## Begin Source excerpt
# 2017 St. Joe River Fish Ladder Updates



## wilsonm

Steelhead were moving through Berrien Ladder on 2/17 when were checking the ladders.

Mike Wilson
MDNR Fisheries
Plainwell OSC


----------



## hypox

Is there a camera up and running?


----------



## wilsonm

hypox said:


> Is there a camera up and running?


The only camera is the one that we use to record fish passage to look at later in the year. We don't have a live connection anymore due to the cost.


----------



## wilsonm

We cleaned the ladders today. There were close to 50 steelhead in the upper wells which is a lot so the fish are there and moving. The bad part is the river is high. Very little angler pressure.


----------



## wilsonm

We checked and cleaned the fish ladders today. There were lots of steelhead at Berrien. There were about 50 or more in the upper wells of the ladder which is a lot at one time. A lot of fresh chromers mixed in and the sizes were impressive. About a half dozen shore fisherman and two boats below dam this morning. Even though fish are harder to see in the Buchanon and Niles ladders, there were decent numbers moving through as well. These pics are when I started draining the ladder so they tend to congregate in front of the window before they go back down the ladder.


----------



## slowpaya

pretty pics mike,thanks.dont know if the upper grand will come down before they return.more rain thurs/fri.its blowin now


----------



## hypox

Looks like a good place to be


----------



## JasonSlayer

Anybody have any idea what all this rain will mean for the fishing this weekend? I was thinking I might try it but starting to think mid week instead.


----------



## graybeard

JasonSlayer said:


> Anybody have any idea what all this rain will mean for the fishing this weekend? I was thinking I might try it but starting to think mid week instead.


My son fishes it this afternoon,water is very high and dirty.he saw fish jumping but no hook ups.


----------



## riverbob

wilsonm said:


> We checked and cleaned the fish ladders today. There were lots of steelhead at Berrien. There were about 50 or more in the upper wells of the ladder which is a lot at one time. A lot of fresh chromers mixed in and the sizes were impressive. About a half dozen shore fisherman and two boats below dam this morning. Even though fish are harder to see in the Buchanon and Niles ladders, there were decent numbers moving through as well. These pics are when I started draining the ladder so they tend to congregate in front of the window before they go back down the ladder.
> View attachment 249815
> View attachment 249814


 Mr. wilsonm could u please help me with something u described, a spring steelhead as a chromer, i was told a fresh fall steel is a called "chromers" (their faster,brighter, n better eating) the rest r just sliver.......What is a chromer ?..........sorry don't want to jack the thread


----------



## wilsonm

I've never heard that differentiation before. About a third looked like they had been in the river a week or less, another third a month or so, and the other third since last year. Purely unscientific snap judgement call of what I saw in the window observing for 10 minutes.
## End Source excerpt
## Begin Information provided
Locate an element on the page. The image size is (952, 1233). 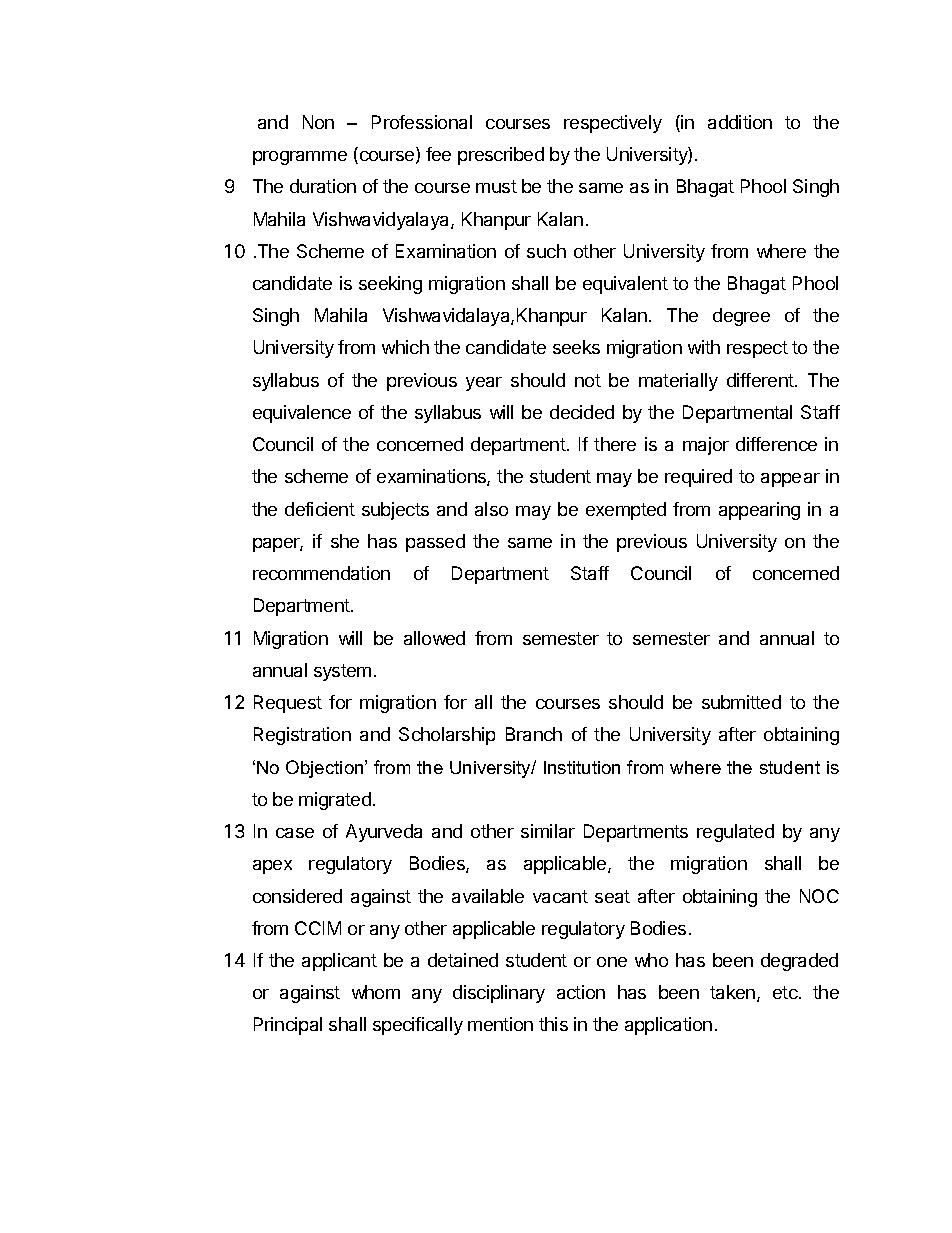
## End Information provided
→ Tasks to complete:
A. Echo a passage of the St. Joe River fish ladder thread verbatim: begin at the words containing "I've never heard", and stop after "for 10 minutes.".
B. Write what comes next in the St. Joe River fish ladder thread, starting right after its final sentence.
The data is not required for this work.

→ Answer set:
A.
I've never heard that differentiation before. About a third looked like they had been in the river a week or less, another third a month or so, and the other third since last year. Purely unscientific snap judgement call of what I saw in the window observing for 10 minutes.

B.
----------



## Trout King

riverbob said:


> Mr. wilsonm could u please help me with something u described, a spring steelhead as a chromer, i was told a fresh fall steel is a called "chromers" (their faster,brighter, n better eating) the rest r just sliver.......What is a chromer ?..........sorry don't want to jack the thread


LOL....reminds me of this post: http://www.michigan-sportsman.com/f...-to-steelhead-coloration.467942/#post-4636635


----------



## riverbob

Thanks, Roger That


----------



## Fishndude

Chromers = Steelhead that haven't started to develop their "Rainbow" coloring yet. Chrome-bright fish. The season you find them chrome is irrelevant. It is a coloring-thing. A Chromer, with rays still in its tail, is a beautiful thing - to fight, catch, and see.


----------



## Julez81

Trout King said:


> LOL....reminds me of this post: http://www.michigan-sportsman.com/f...-to-steelhead-coloration.467942/#post-4636635


I must have missed that post, it is quite spot on. 

I have had boats ask me if we were catching chrome or steel.

Dry fly fishing is a higher plane of existential questions.

Those fish that seem a lot darker than your average fish are usually older as well.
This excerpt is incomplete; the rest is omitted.